Developing Treatments for Rare Disease
By: Erin Reese
February 28 is Rare Disease Awareness Day – an international day of recognition to raise awareness about rare diseases and the impact they have on the lives of patients and families. Here at BioMotiv, our mission is to accelerate breakthrough discoveries into medicines for the patients who need them most. Very often, those patients are living with one of more than 7,000 identified rare diseases — many of which have no available treatment.
I recently sat down with BioMotiv’s Chief Medical Officer, Jeff Edelson, MD, to learn more about what goes into developing treatments for rare diseases.
What are some of the challenges in developing a treatment for a rare disease?
Development of therapies for rare diseases often requires exploration of novel or unprecedented molecular targets and pathways, an absence of validated cellular or preclinical models of the disease, and, generally, no clinical or regulatory agreement regarding the definition of what a clinical benefit would look like in a relatively small patient population.

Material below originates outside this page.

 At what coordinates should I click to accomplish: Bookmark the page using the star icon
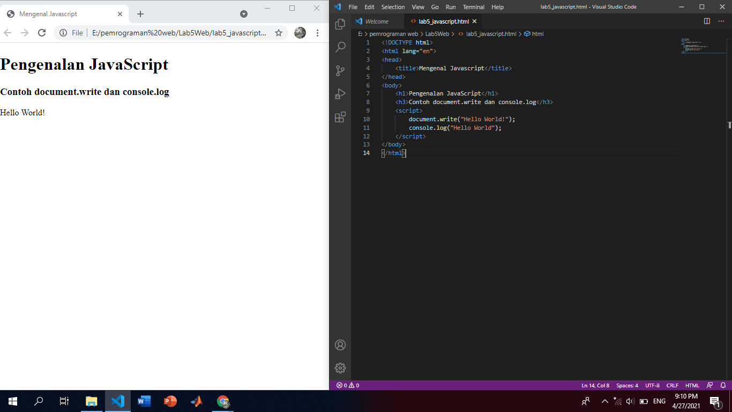tap(278, 33)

Can you describe the typical process for developing a treatment for rare disease?
Drug developers in this space need to precisely define the group of patients who might benefit from the proposed therapy and undertake an in-depth understanding of what causes the disease and its progression to identify biologically valid, potential targets for therapeutic intervention. The early drug development team will attempt to identify agents that can potently and selectively engage the target with the goal of restoring normal function. The potential agent will be tested in pre-clinical studies to define its safety, tolerability and activity in restoring function and treating the disease. Later clinical studies explore the drug’s safety, tolerability, and efficacy in defined patient populations. Testing in humans is especially challenging when the disease population is very small or is comprised of individuals incapable of providing informed consent due to age or mental incapacity.
Despite the progress that has been made in rare disease drug development, it’s important to note that the process takes time. The journey from identification of the genetic abnormalities underlying Cystic Fibrosis to understanding the cellular and tissue abnormalities in the disease, to development of targeted therapies took over 20 years.

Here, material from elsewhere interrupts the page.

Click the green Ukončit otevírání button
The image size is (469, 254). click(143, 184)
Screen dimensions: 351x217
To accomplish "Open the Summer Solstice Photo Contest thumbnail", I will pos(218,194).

What role do patients and patient advocacy organizations play in the process?
Patients are key partners in any drug development program. This role is especially important in drug development for rare diseases. The development of patient advocacy efforts, beginning with well-informed groups of patients who are able to articulate their views and preferences, provide input on their perception of clinical benefit, development programs, study design, and, importantly, inform discussion of clinical trial endpoints and outcomes that are important to them, have all helped development of deep and meaningful collaborations involving patients, pharmaceutical sponsors and regulatory bodies. Such dialogue is essential for successful planning and execution of clinical studies. Patient involvement also allows for realistic discussion and calibration of potential benefits and harms, and helps resist the potential for individual patient coercion in studies of diseases with very high unmet need.

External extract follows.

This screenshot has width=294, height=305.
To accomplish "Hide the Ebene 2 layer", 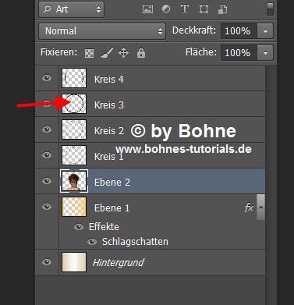I will pyautogui.click(x=47, y=181).
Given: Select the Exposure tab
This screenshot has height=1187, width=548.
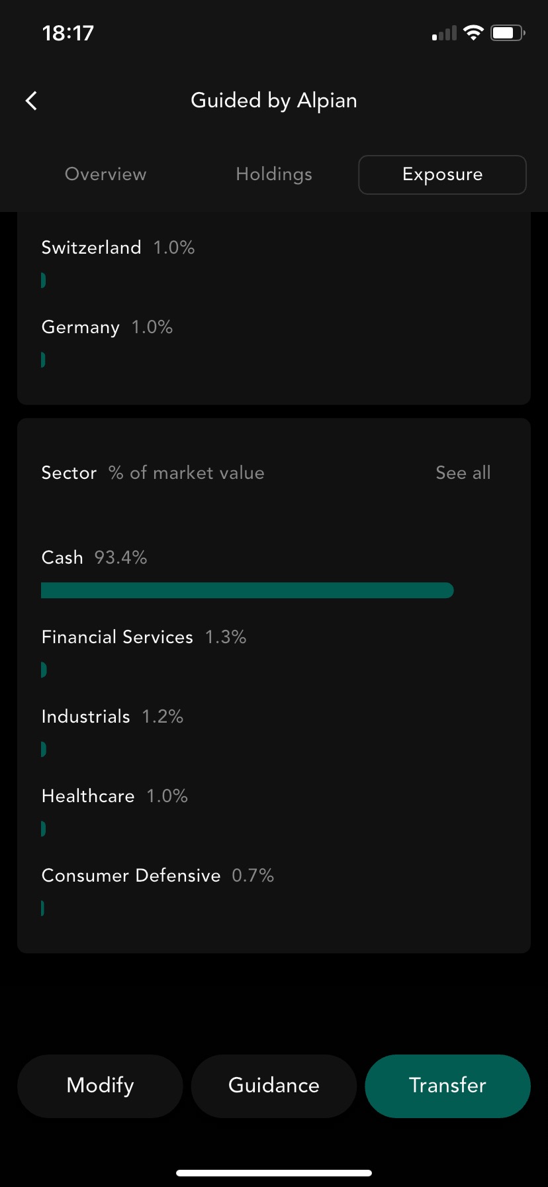Looking at the screenshot, I should click(442, 175).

In addition, disease-focused organizations have developed registries of rare patient populations that inform the understanding of the natural history of the condition and may be used as historical comparisons when defining signals of drug activity early in drug development and registrational programs. The National Organization for Rare Disorders provides powerful, informed, integrated, advocacy, organizational and policy resource for patients, patient organizations, industry, clinicians and legislators. The development of venture philanthropy capabilities, with the access to state-of-the-art capabilities in drug development (for example, the CF foundation) has accelerated the availability of therapeutics for specific populations of interest.
What drew you to work in the rare disease space?
My personal interest in rare disease drug development stems from the ability to focus on conditions characterized by high unmet medical need despite available therapy, in addressable patient populations. As a pulmonologist, sequential and rapid scientific and clinical developments in therapies for cystic fibrosis has added decades to the median survival of such individuals and inspired translational research approaches for other rare diseases. It is exciting to join with a diverse group of industry experts, patients, regulators, and other stakeholders in this journey.